Selected passage.
----------

In this case, mergesort2 method is used solely by mergesort1. To restrict its access, we may decide to set it private (we’ll see later on the different visibility levels).

Yet, in Scala we can also decide to nest the second method into the first one like that:

def mergesort1(array: Array[Int]): Unit = {
  val helper = new Array[Int](array.length)
  mergesort2(array, helper, 0, array.length - 1)

  def mergesort2(array: Array[Int], helper: Array[Int], low: Int, high: Int): Unit = {
    if (low < high) {
      val middle = (low + high) / 2
      mergesort2(array, helper, low, middle)
      mergesort2(array, helper, middle + 1, high)
      merge(array, helper, low, middle, high)
    }
  }
}

mergesort2 becomes available only in the scope of mergesort1.

Higher-Order Functions

Higher-order functions take as parameters a function or return a function as a result. As an example of a method taking a function as a parameter:

def foo(i: Int, f: Int => Int): Int = {
  f(i)
}

f is a function taking an Int as an input and returning an Int. In our example, foo delegates the execution to f by passing i to it.

Function Literals

Scala is considered as a functional language in the sense that every function is a value. It means we can express a function in a function literal syntax like that:

val increment: Int => Int = (x: Int) => x + 1

println(increment(5)) // Prints 6

increment is a function with an Int => Int type (which could have been inferred by the Scala compiler). For each integer x it returns x + 1.

If we take again the previous example, we could pass increment to foo:

def foo(i: Int, f: Int => Int): Int = {
  f(i)
}

def bar() = {
  val increment: Int => Int = (x: Int) => x + 1

  val n = foo(5, increment)
}

We can also manage so-called anonymous functions:

val n = foo(5, (x: Int) => x + 1)

The second parameter is a function without any name.

Closure

A closure in a function literal which depends on the value of one or more variable/value declared outside this function.

A simple example:

val Pi = 3.14

val foo = (n: Int) => {
  n * Pi
}

Here, foo depends on Pi which is declared outside of foo.

Partial Functions

Let’s consider the following method to compute the speed from a distance and a time:

def speed(distance: Float, time: Float): Float = {
  distance / time
}

Scala allows us to partially apply speed by calling it only with a subset of the mandatory inputs:

val partialSpeed: Float => Float = speed(5, _)

Note that in this example, none of the parameters of speed have a default value. So in order to call it, we need to fill all the parameters.

In this example, partialSpeed is a function of type Float => Float.

----------

Data excerpt.
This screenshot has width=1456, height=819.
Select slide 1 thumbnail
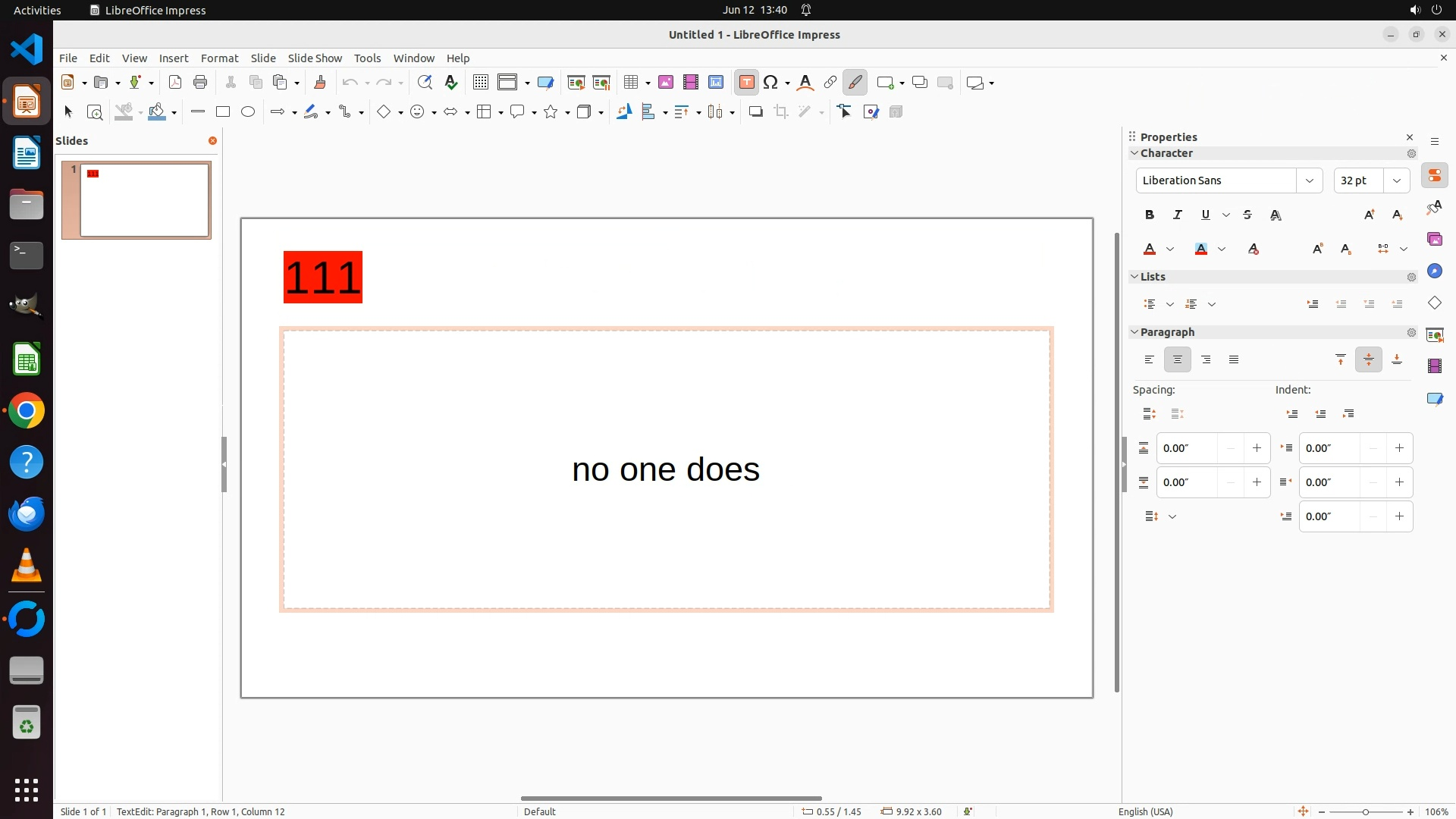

----------

Given request A.
Reproduce the part of the Scala passage that opens with the words containing "Yet, in Scala" and closes with "helper = new Array[Int](array.length)".
Given request B.
In the Scala passage, what type does partialSpeed have?
Given request C.
Extend the Scala passage with new writing that picks up after its final sentence.

Answer A.
Yet, in Scala we can also decide to nest the second method into the first one like that:

def mergesort1(array: Array[Int]): Unit = {
  val helper = new Array[Int](array.length)

Answer B.
Float => Float

Answer C.
Then, in the same way as we were calling increment, we can call partialSpeed like this:

println(partialSpeed(2.5f)) // Prints 2.0

Currying

A method can define multiple parameter lists:

def multiply(n1: Int)(n2: Int): Int = {
  n1 * n2
}

This method is doing exactly the same job than:

def multiply2(n1: Int, n2: Int): Int = {
  n1 * n2
}

Yet, the way to call multiply is different:

val n = multiply(2)(3)

Like requested by the method signature, we call it with two lists of parameters. Then, what if we call multiply with only one list of parameters?

val partial: Int => Int = multiply(2)

In this case, we partially applied multiply which gives us in return an Int => Int function.

What are the benefits? Let’s consider a function to send a message given a particular context:

def send(context: Context, message: Array[Byte]): Unit = {
  // Send message
}

As you can see, there’s an effort made to make this function pure. Instead of depending on an external context, we make it available as a parameter of the send function.

Yet, it might be somewhat tedious to have to pass this context during every single call of send. Or maybe a function does not need to know about the context.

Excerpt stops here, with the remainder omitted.